#### Textauszug:

Wer die Karriereleiter hinaufklettert, muss mit Hürden rechnen. Die meisten erkennt man schon von Weitem. Andere sind jedoch verborgener und fallen nicht sofort als potenzielle Hürde auf. Diese „geheimen Karrierestopper“ sind letztlich entscheidend für Aufstieg oder Stillstand. Der KURIER befragte erfolgreiche Unternehmer und Führungskräfte nach ihren Erfahrungen.
Große Hürden
„Der Anruf kommt aus dem Haus!“, ruft ein Polizist im Kultfilm „Unbekannter Anrufer“. Auf sozialen Medien wird dieser Satz als Metapher dafür verwendet, dass das eigentliche Problem bei einem selbst liegt. Viele „Karrierestopper“ entstehen mit einem falschen Mindset, stimmt Judith Niedl, Business-Coach und Gründerin des Frauennetzwerks „Fempreneur Club“, zu. „Wir selbst sind unsere größten Kritiker. Machen uns kleiner, als wir sind“, sagt sie. Das sogenannte „Imposter Syndrom“ sei eine klassische Karrierehürde.

#### Aufgaben:
[1] Welche Hürde bezeichnet Judith Niedl im Artikel über Karrierestopper als klassische Karrierehürde?
[2] Wiederholen Sie aus dem Artikel über Karrierestopper wortgetreu die Passage von „Wer die Karriereleiter“ bis „nach ihren Erfahrungen.“.
[3] Setzen Sie den Artikel über Karrierestopper im Anschluss an seinen letzten Satz fort.
Die anschließenden Zeilen sind eigenständiges Material ohne Bezug zum Artikel über Karrierestopper.

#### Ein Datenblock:
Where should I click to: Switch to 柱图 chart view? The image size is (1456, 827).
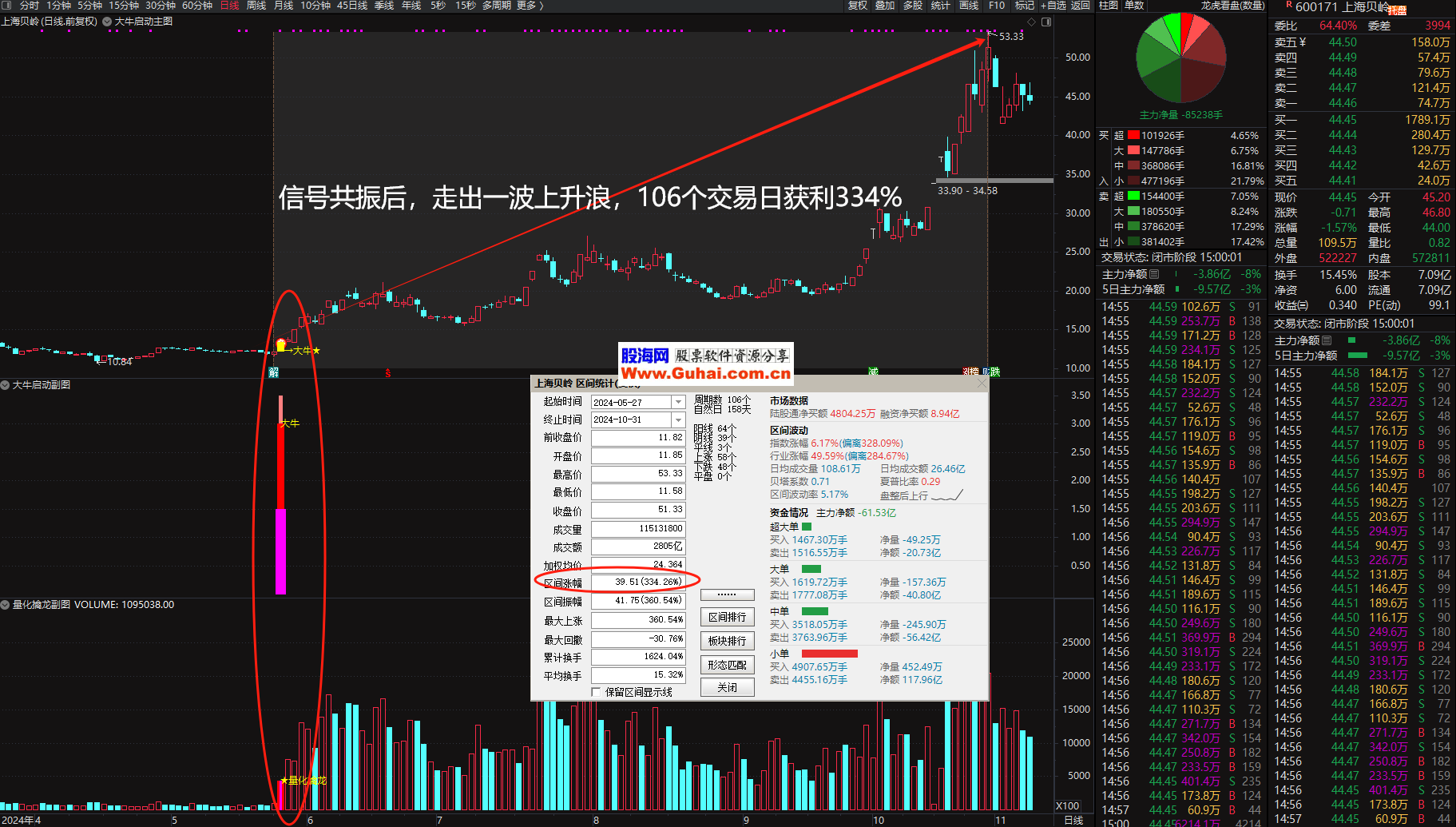1108,6
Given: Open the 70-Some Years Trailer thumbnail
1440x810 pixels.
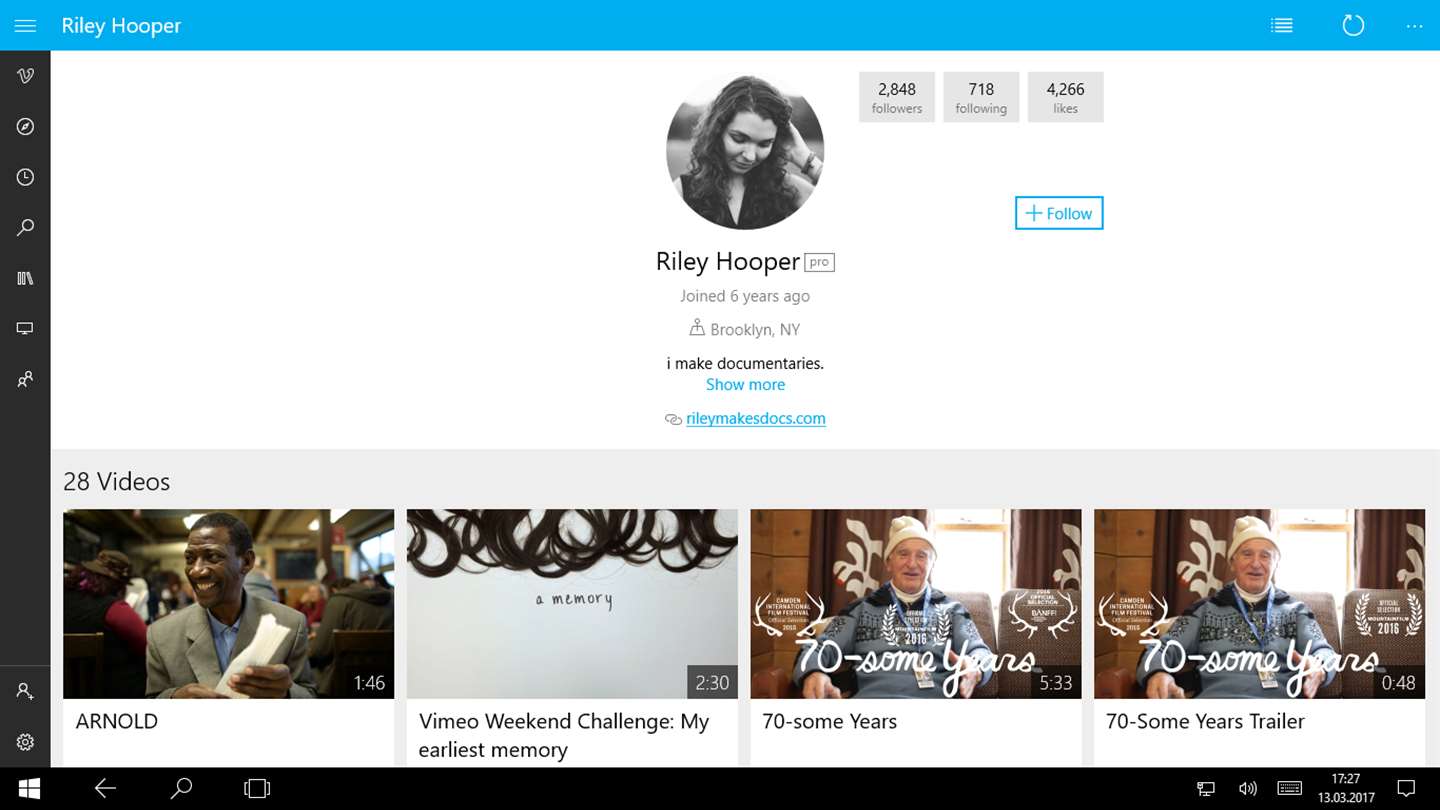Looking at the screenshot, I should coord(1259,604).
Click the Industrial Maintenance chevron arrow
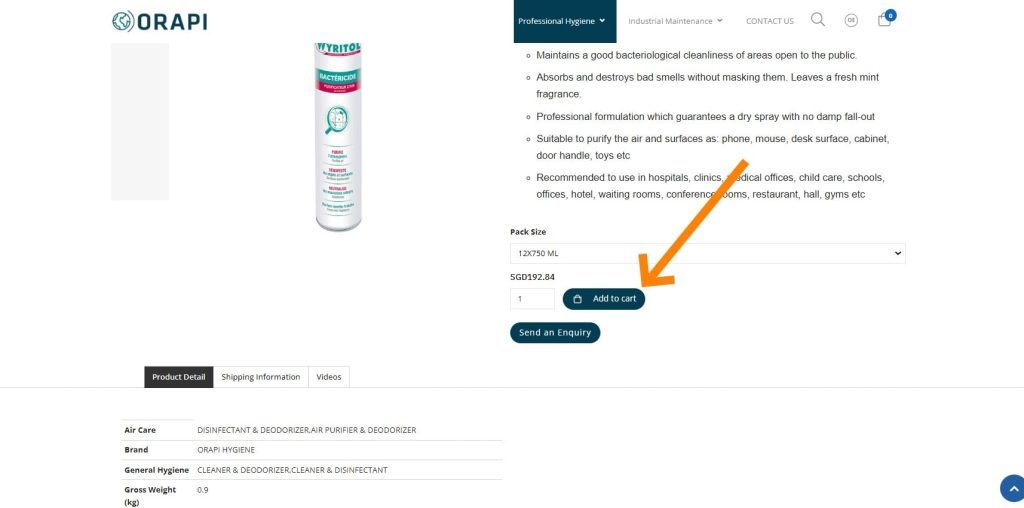1024x508 pixels. [720, 20]
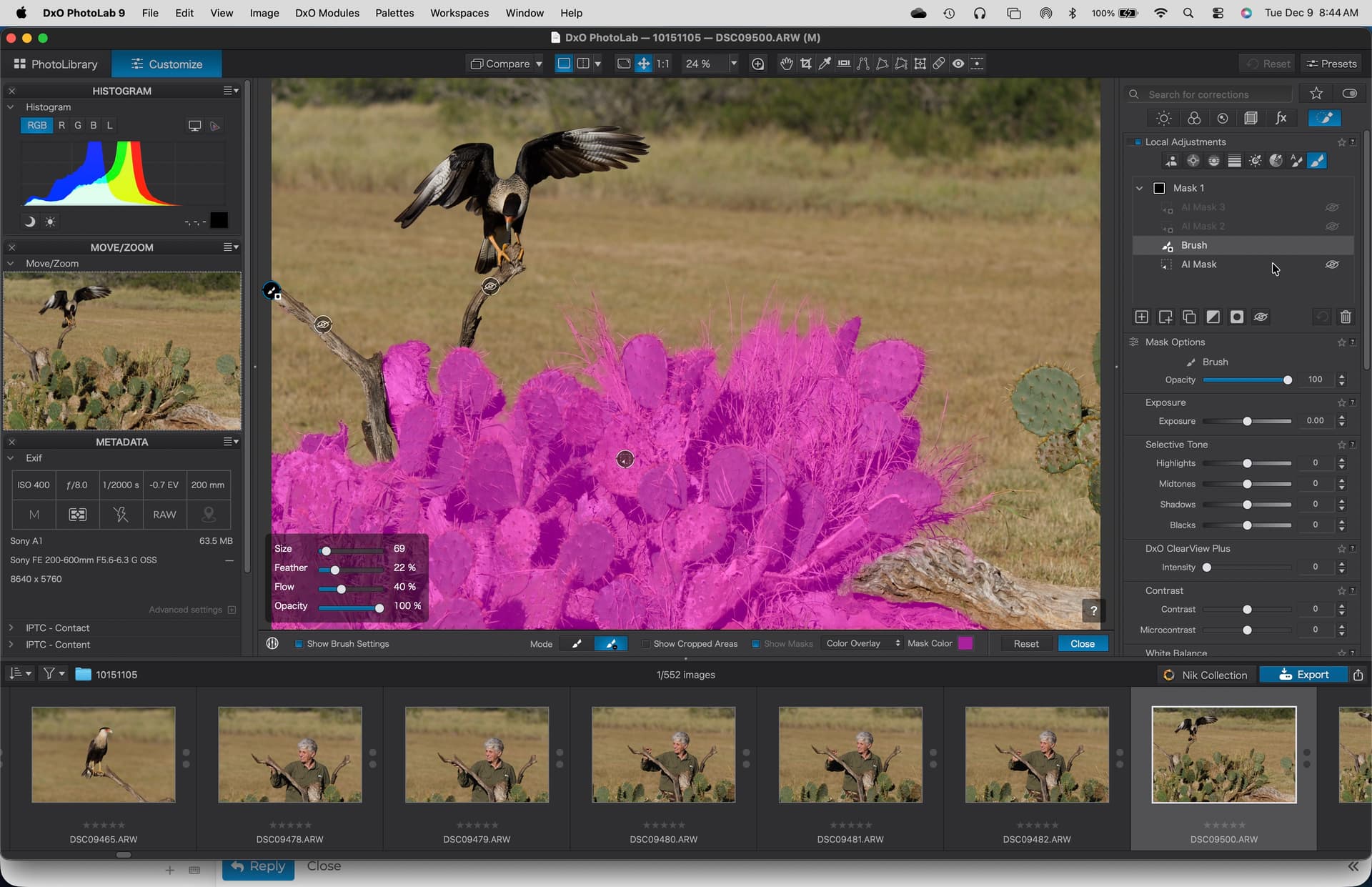Click the Presets button
1372x887 pixels.
(1331, 64)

#### Lösungen:
[1] Das sogenannte „Imposter Syndrom“.

[2]
Wer die Karriereleiter hinaufklettert, muss mit Hürden rechnen. Die meisten erkennt man schon von Weitem. Andere sind jedoch verborgener und fallen nicht sofort als potenzielle Hürde auf. Diese „geheimen Karrierestopper“ sind letztlich entscheidend für Aufstieg oder Stillstand. Der KURIER befragte erfolgreiche Unternehmer und Führungskräfte nach ihren Erfahrungen.

[3]
Besser wäre es, sich nicht zu verbiegen, seine eigene Cheerleaderin zu sein und sichtbar zu werden, meint sie. „Mit Sichtbarkeit erreicht man Leute. So baut man sich ein gutes Netzwerk auf und fördert seine Karriere“, sagt sie. Das zeigt auch die Forschung: Laut einer LinkedIn-Studie werden 85 Prozent der Jobs über Kontakte vergeben. Kommunikationsfreude und Sympathie können hier also einige Türen öffnen.
Dass Beliebtheit definitiv eine Rolle in der Karriere spielt, bestätigt die Harvard Business Review: 84 Prozent der Führungskräfte geben laut Studie zu, dass persönliche Sympathien eine entscheidende Rolle bei Beförderungen spielen. Forscher an der University of Massachusetts fanden außerdem heraus, dass viele Mitarbeiter dazu neigen, Vorschlägen zuzustimmen, solange sie die Person dahinter mögen – selbst, wenn sie anderer Meinung sind.
Aber diese Beliebtheit und die damit verbundenen Karriereerfolge haben auch einen Nachteil: Das „Tall Poppy Syndrome“ (das Hohe-Mohnblumen-Syndrom, Anm.). Die kanadische Entrepreneurin Rumeet Billan erforschte die Auswirkungen von Eifersucht am Arbeitsplatz und fand heraus, dass besonders engagierte Mitarbeitende gerade wegen ihres Erfolgs ausgegrenzt und (wie zu hohe Mohnblumen) gestutzt werden.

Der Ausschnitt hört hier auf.